In the past few years there have been repeated fatal attacks on Iranian nuclear specialists, which Israel was commonly suspected to be the perpetrator. After all, the Iranian leadership has repeatedly threatened the Jewish state with extinction. The killing of Iranian experts appeared to be a way Israel tried to prevent the enemy from obtaining the bomb without starting a war. But the killing of Fakhrizadeh could cause serious conflict. Also because of the timing.
Speculation about military strike by Trump
In the past few months, the clashes in the Middle East had subsided noticeably. Obviously, the actors in the region wanted to wait for the election in the USA. After all, it was widely expected that Joe Biden, as US President, would take a less confrontational stance toward Iran. Biden had also called for tougher rules for Iran, but at the same time he had shown that he wanted to achieve these more through negotiation and less with the Trump administration’s strategy of “maximum pressure”. The leadership in Tehran was waiting for better times and calls for de-escalation could also be heard from the Gulf Arabs.
But after Biden’s election victory, there had been speculation that Trump could carry out a military strike against the Iranian nuclear program in the last few weeks. Such suspicions were fueled by the fact that the president sacked Defense Secretary Mark Esper and numerous key decision-makers in the Pentagon after his defeat. Of course, that doesn’t necessarily mean that Trump wanted to get rid of objectors against an attack on Iran. But it can be assumed that there will now be new tensions. Because Iran will almost certainly respond to the killing of Fakhrizadeh with a counterstrike.
According to a report by the AP news agency, General of the Revolutionary Guards Esmail Ghaani spoke of almost exactly such a scenario last week. The commander is the successor to General Soleimani, who was killed in January, as head of the Kuds unit, which is responsible for international operations at the Guards. During a visit to Iraq, Ghaani told allied militia leaders that they should hold back from taking action against US forces for the time being – but if there is “US aggression” before Biden took office, then “Iran’s response will match this blow “.

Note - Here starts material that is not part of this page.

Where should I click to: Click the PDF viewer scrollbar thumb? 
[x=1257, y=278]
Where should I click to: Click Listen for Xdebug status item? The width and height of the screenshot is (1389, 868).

Iran should not have the ability to meet key figures in the Israeli or American security apparatus. After Soleimani’s killing, combat groups allied with Iran attacked US bases in Iraq. Other possible counterattacks could hit Saudi oil plants again. Or Israeli diplomats, business people or tourists anywhere in the world. The sharpest weapon Iran would have against the Jewish state would be an attack by the Tehran-sponsored Hezbollah militia in Lebanon on Israeli territory. But Iran can only play this joker once and that would result in an almost uncontrollable war. The leadership in Tehran is unlikely to risk such a scenario lightly so shortly before the end of the Trump era.
Finally, Tehran could also use the machinery that the slain Fakhrizadeh himself built: the nuclear program. The leadership could accelerate its nuclear activities even further and thus get even closer to the ability to build bombs in order to be able to exert pressure – no matter who rules the White House.